SET EXERCISE: Reproduce the listing word for word, starting at its first line and ending at the line that contains "[x=313, y=211]". Omit the pictures from your answer.

Word and element pointing entries:
*****

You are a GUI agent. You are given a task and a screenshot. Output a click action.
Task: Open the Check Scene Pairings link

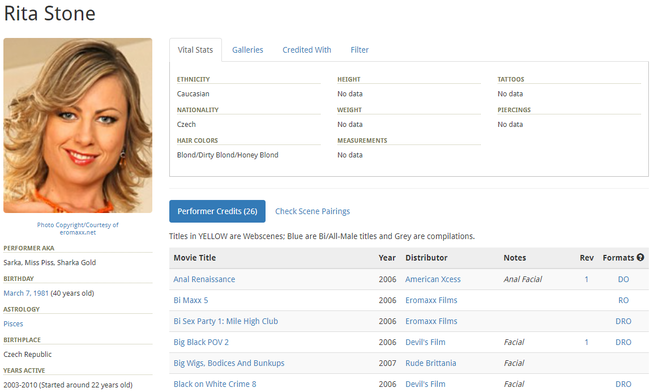[x=313, y=211]
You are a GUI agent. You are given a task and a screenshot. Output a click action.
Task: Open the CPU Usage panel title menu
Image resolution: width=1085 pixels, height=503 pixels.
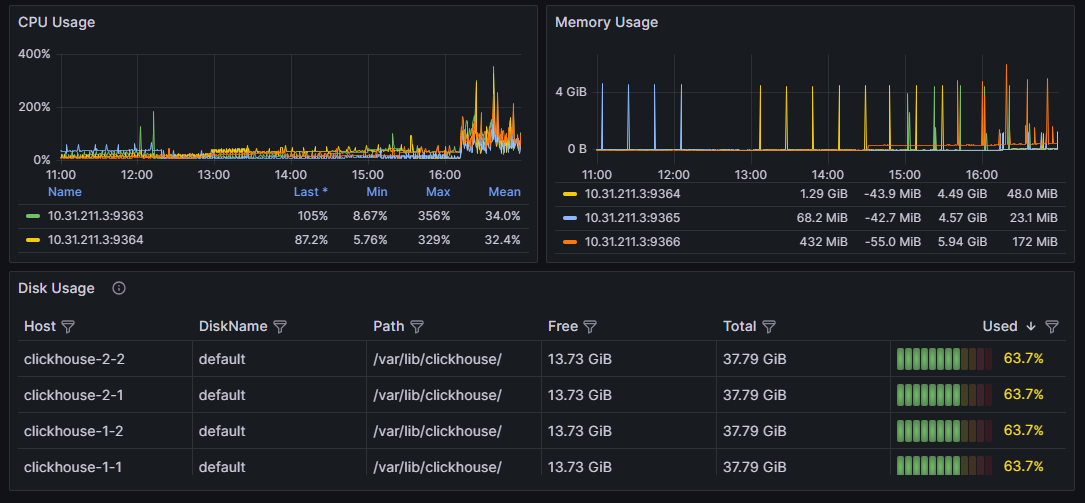pos(57,22)
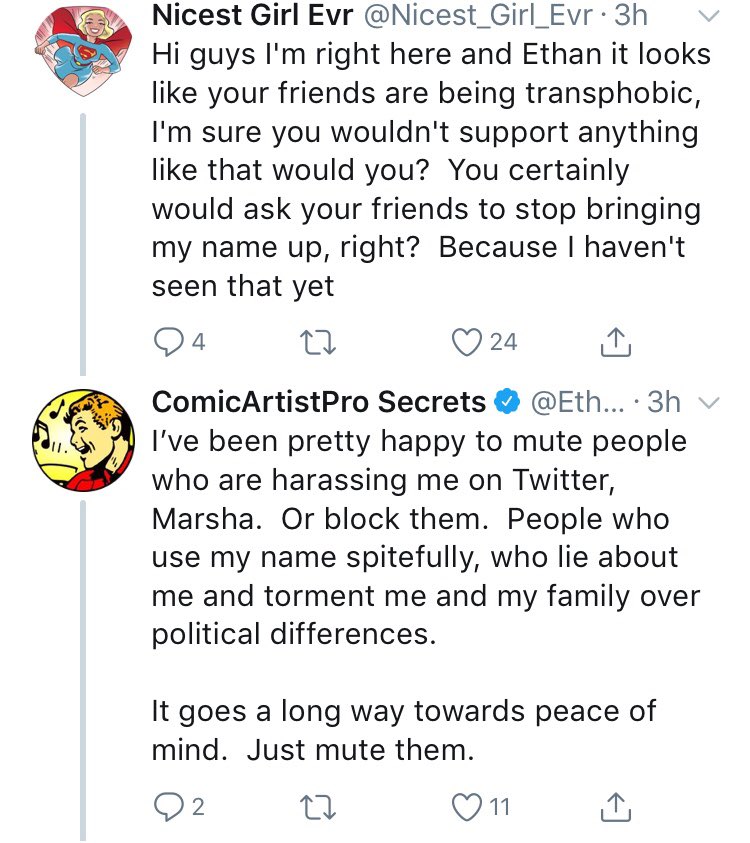This screenshot has height=843, width=750.
Task: Retweet ComicArtistPro Secrets' tweet
Action: [x=320, y=807]
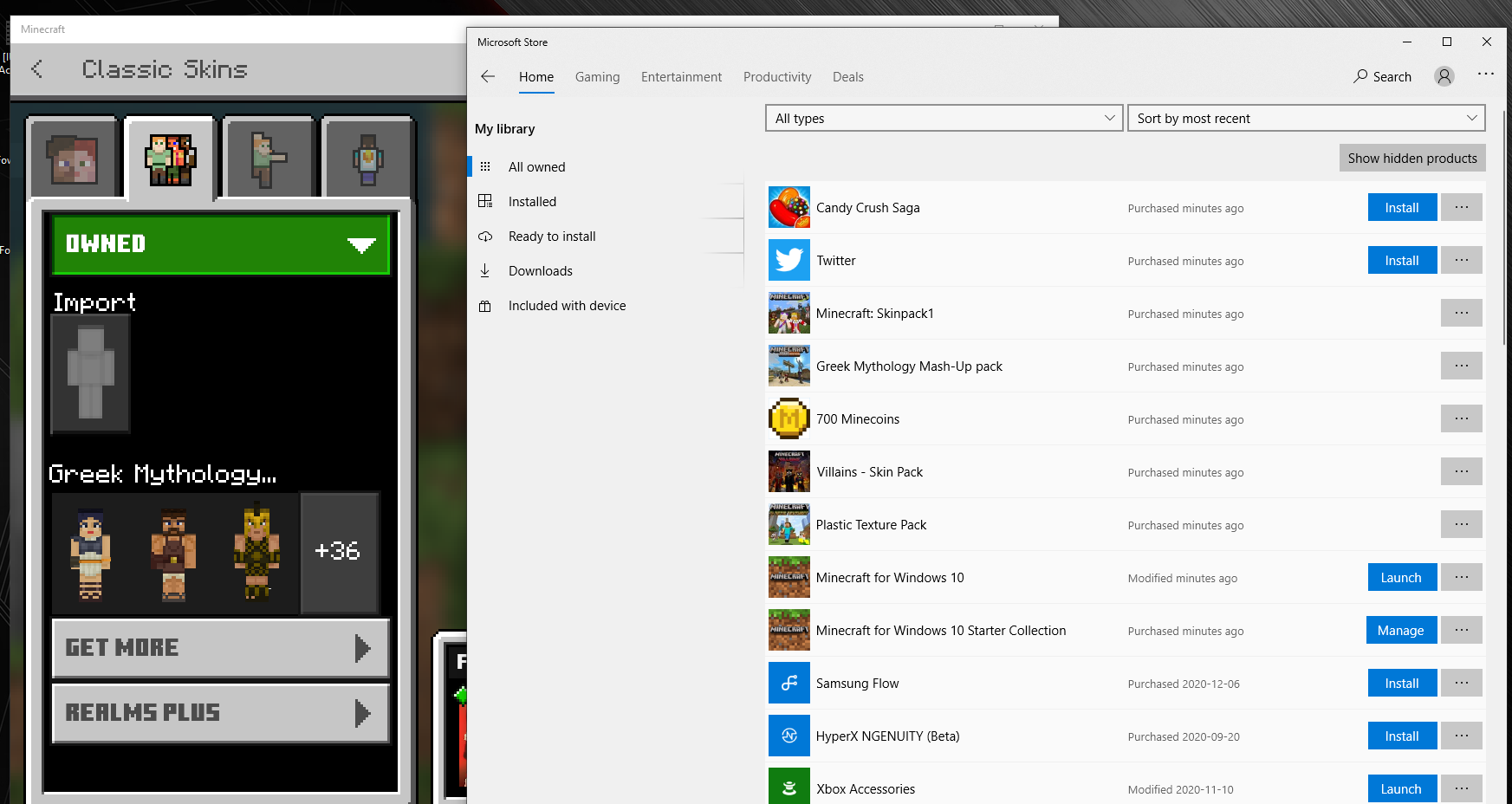The height and width of the screenshot is (804, 1512).
Task: Open options for Villains Skin Pack
Action: click(x=1461, y=472)
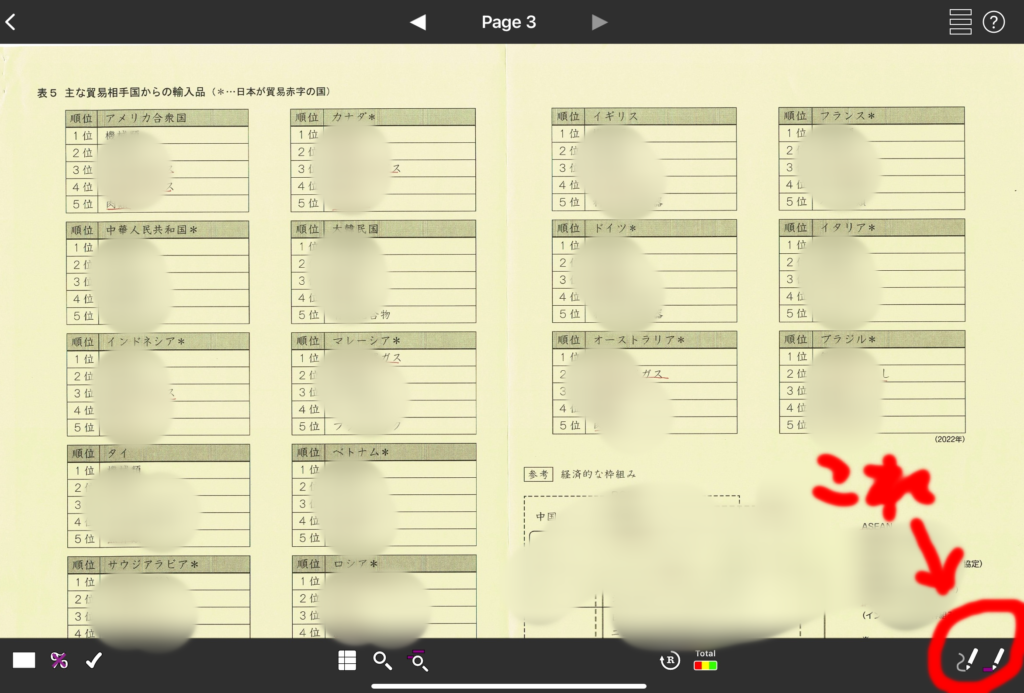
Task: Tap the iPad home indicator bar
Action: [509, 686]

*****

ANSWER IN FULL:
You are a GUI agent. You are given a task and a screenshot. Output a click action.
Task: Open the Check Scene Pairings link

[x=313, y=211]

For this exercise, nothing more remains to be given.